Asher Gad, Shaul Yosef
Department of Molecular Genetics, Weizmann Institute of Science, Rehovot, Israel.
Cell Cycle. 2005 Aug;4(8):1015-8. doi: 10.4161/cc.4.8.1900. Epub 2005 Aug 7.
Protein degradation is a key cellular process involved in almost every aspect of the living cell. The current prevailing concept is that proteins are stable unless marked by poly-ubiquitination for degradation by the proteasomes. Studies on the tumor suppressor p53 have indeed demonstrated that poly-ubiquitination of p53 by different E3 ubiquin ligases targets p53 for degradation by the 26S proteasomes. Recent findings suggest that p53 also undergoes ubiquitin-independent degradation by the 20S proteasomes and that this process is regulated by NAD(P)H quinone oxidoreductase 1 (NQO1) together with NADH. This "degradation by default" mechanism sheds new light on our understanding of p53 degradation and possibly on protein degradation in general and may establish a new principle in protein stability with wide physiological implications.

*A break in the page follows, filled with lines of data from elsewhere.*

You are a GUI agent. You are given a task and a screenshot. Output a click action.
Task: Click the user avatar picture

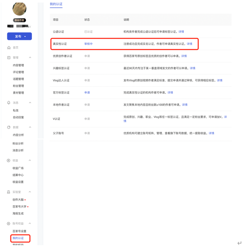[20, 8]
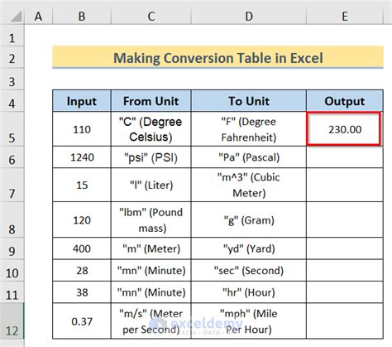Select the "m^3" (Cubic Meter) cell
The height and width of the screenshot is (347, 392).
tap(249, 185)
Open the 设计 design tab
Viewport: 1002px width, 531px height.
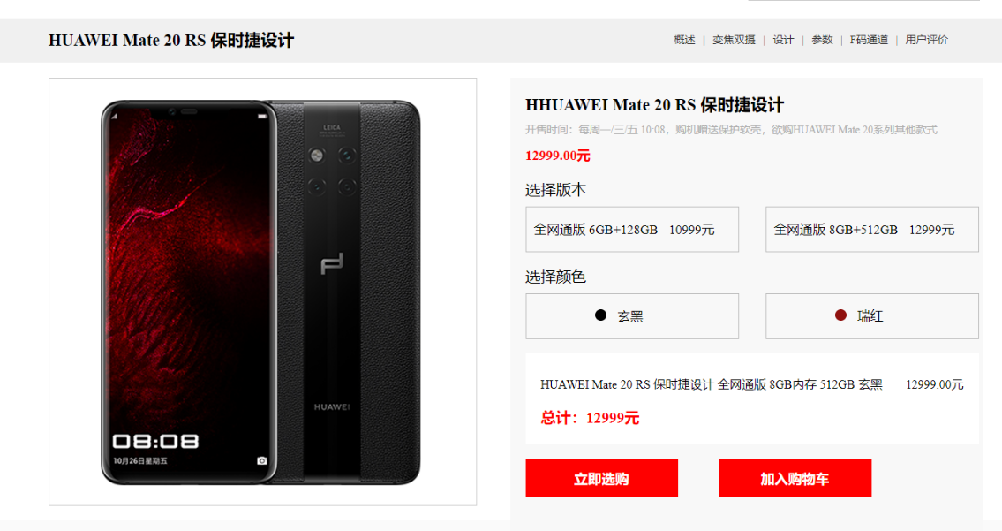tap(783, 40)
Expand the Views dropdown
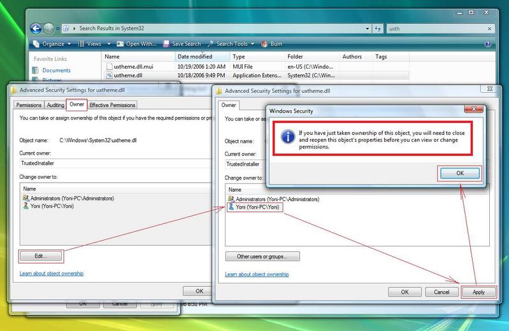This screenshot has height=331, width=509. pos(94,44)
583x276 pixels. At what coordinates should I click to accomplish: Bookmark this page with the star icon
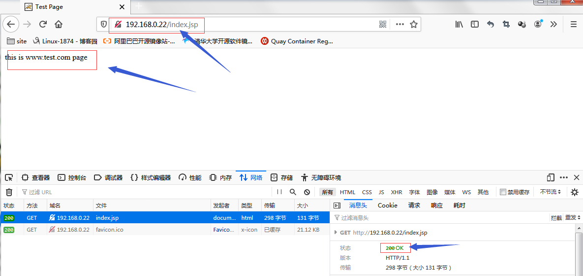point(414,24)
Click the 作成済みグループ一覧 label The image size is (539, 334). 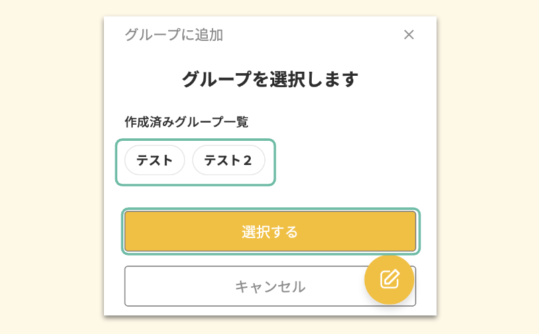(186, 122)
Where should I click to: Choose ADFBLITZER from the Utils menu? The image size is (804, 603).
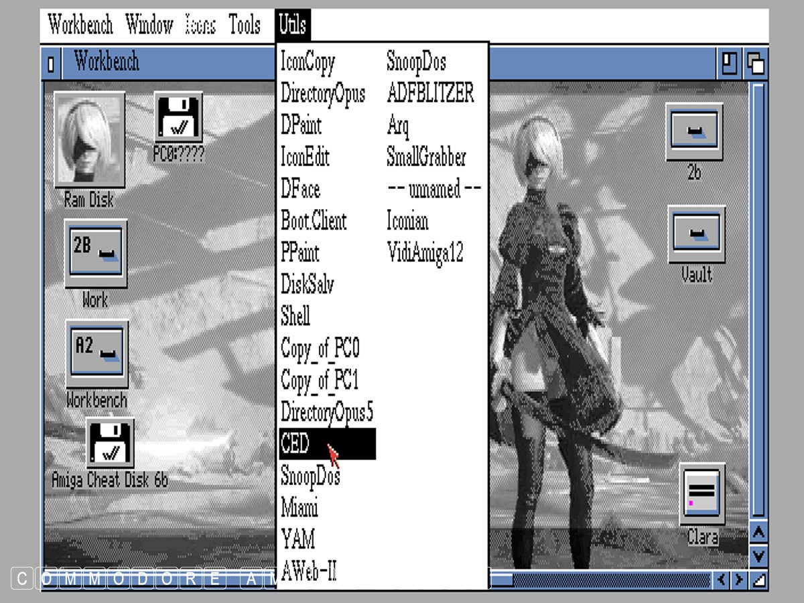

蛋白质降解是一个关键的细胞过程,几乎涉及活细胞的方方面面。当前流行的观点是,蛋白质是稳定的,除非被多聚泛素化标记以便被蛋白酶体降解。对肿瘤抑制因子p53的研究确实表明,不同的E3泛素连接酶对p53进行多聚泛素化会将p53靶向26S蛋白酶体进行降解。最近的研究结果表明,p53也会被20S蛋白酶体进行不依赖泛素的降解,并且这一过程由NAD(P)H醌氧化还原酶1(NQO1)与NADH共同调控。这种“默认降解”机制为我们理解p53降解乃至一般的蛋白质降解提供了新的思路,并且可能会确立一个具有广泛生理意义的蛋白质稳定性新原则。